The Alisports LPGA, with a purse worth $2.1 million, was set for Oct. 5 to 8 in Shanghai. But just three weeks before the opening, China canceled it unilaterally, with some players having already reserved and paid for flights and accommodations. An LPGA player said she did not register for an event in New Zealand the next week to prepare for the Chinese event, and her tour schedule is now ruined.
This is not the first time that China has unilaterally canceled a golf event. In 2011, the Imperial Springs event was postponed for more than a month, only to be canceled two weeks before the opening. The Reignwood Classic in 2015 was also canceled. Korea’s professional golf association had also suffered from China’s unilateral cancellation. Korean and Chinese counterparts had agreed to hold the KEB Hana Bank Invitational in June, but China called it off, saying it did not have time to prepare for the event. It was at the height of discord over Thaad deployment.
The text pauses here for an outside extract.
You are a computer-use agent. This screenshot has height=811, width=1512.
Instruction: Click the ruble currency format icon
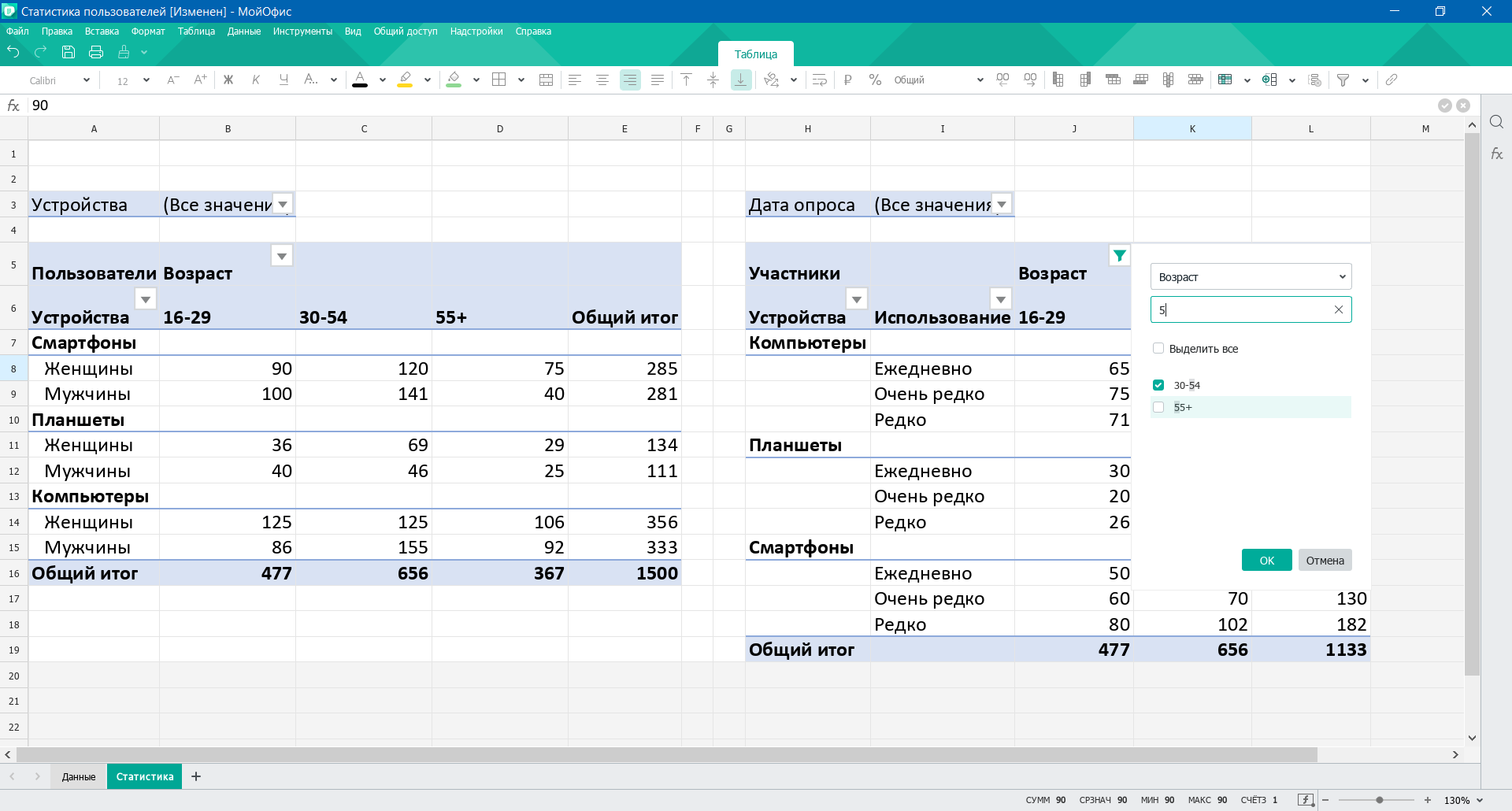pos(847,80)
In March, the Korean and Chinese women’s golf associations jointly hosted the SGF67 World Ladies Championship, but it was all a farce. China’s CCTV5+ broadcasted the event, but did not show Korean player Kim Hae-rim as she contended for the lead. Even when she won the event, she was shot from a distance only from her back. Lotte, which provided the Seongju Golf Club as the site for the Thaad missile defense system, was Kim’s sponsor.
Sources in the Korean sports industry who have worked with China on sports exchanges say common sense does not work in the country, at least in sports. China’s sports industry is growing in size, but its mentality is still infantile.
China has hosted major international sports events before, including the 2008 Olympics in Beijing. In 2022, the capital will once again host a world event, the Winter Olympics, and I am worried China might even want to cancel the Olympics then.
JoongAng Ilbo, Sept. 14, Page 33
*The author is a reporter at the JoongAng Ilbo.